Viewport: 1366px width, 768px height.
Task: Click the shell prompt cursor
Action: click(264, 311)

--

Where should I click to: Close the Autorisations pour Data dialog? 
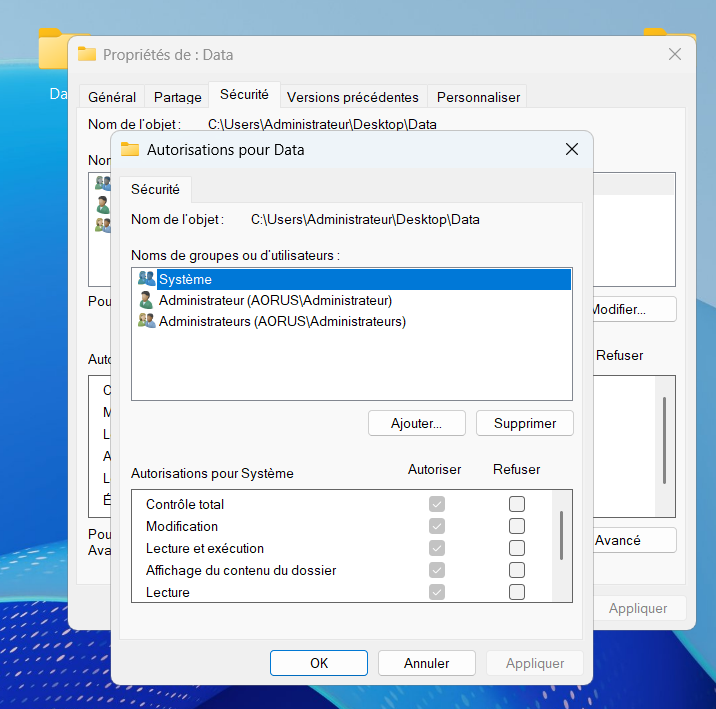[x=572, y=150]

Requirement
Output the stretch from the line containing "Where should I" through the line containing "[x=572, y=150]" word for word, and leave out the pictures.

Output
Where should I click to: Close the Autorisations pour Data dialog? 
[x=572, y=150]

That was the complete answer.